DOCUMENT SEGMENT
-- Begin --

Lubbock's municipal election is now underway, with early voting continuing through May 3 ahead of Election Day on May 7.

Eligible voters are able to cast their ballot at over a dozen voting centers throughout town. Find your nearest polling place, and other information about the election, on the Lubbock County Elections Office website.

Also on that website, you can see a preview of your ballot. Following last year's redistricting process, many voting boundaries changed. If your voter registration address is up-to-date, the sample ballot will tell you which districts you are now in.

You'll also see two state constitutional amendment propositions
on ballots. Those are both about property taxes and are explained in this article from The Texas Newsroom.

Here is some more background on each local race and a round-up of Texas Tech Public Media's coverage of this year's city elections:

Mayor

Current Lubbock Mayor Dan Pope announced in November he would not seek another term. He is one of a handful of mayors in the city's history to serve for six years.

Five candidates are now vying for the position. This is the order their names will appear on the ballot: Tray Payne, Gulrez "Gus" Khan, Stephen Sanders, Adam Hernandez and Epifanio "Major" Garza.

Learn more about each candidate and where they stand on key issues through our "West Texas Town Hall: Lubbock Mayoral Forum."

District 1

Juan Chadis, who has represented northeast Lubbock's District 1 on the council, announced earlier this year he would not run for re-election. He was first elected in 2016.

Christy Martinez-Garcia and Pat Kelly are competing for the seat.

Both candidates talked with Texas Tech Public Media about their campaigns and goals for our "Conversations with Candidates" series. Those interviews are linked to the candidates' names.

-- End --

DATA
-- Begin --

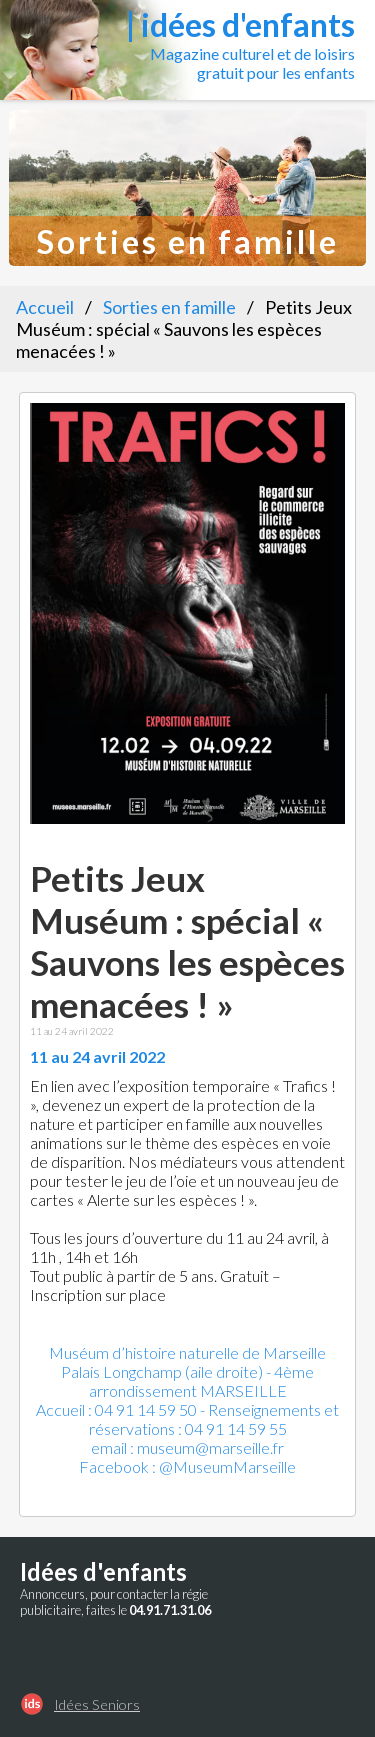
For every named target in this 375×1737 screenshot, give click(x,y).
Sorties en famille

-- End --

WHAT IS NEEDED
Pick up the article on Lubbock's municipal election after its final sentence and keep writing it.

TASK RESULT
District 3

Jeff Griffith has served District 3 on the Lubbock City Council since 2014 and is also not campaigning for another term.

Multiple residents pulled paperwork to possibly run for the seat, but only one completed it. That means Mark McBrayer is the de facto next representative of the Central Lubbock area.

He also participated in our "Conversations with Candidates" series, linked above.

District 5

Current District 5 Councilman Randy Christian is running for re-election. He was the only candidate for the southwest Lubbock district on the ballot in 2018, when he first joined the council. He talked about his experiences on the dais in our "Conversations with Candidates" interview.

This election cycle is different. He's challenged by Chase Head and Bill Felton, who both visited the Texas Tech Public Media studio for our candidate interview series.

Dr. Jennifer Wilson and Keri Thomas are also campaigning for the position. They did not respond to interview and scheduling requests by Texas Tech Public Media's deadline.

Lubbock ISD School Board

Three school board representatives seeking re-election this year have challengers. That's led to a more politically-charged election for these nonpartisan seats, as previously reported by Texas Tech Public Media.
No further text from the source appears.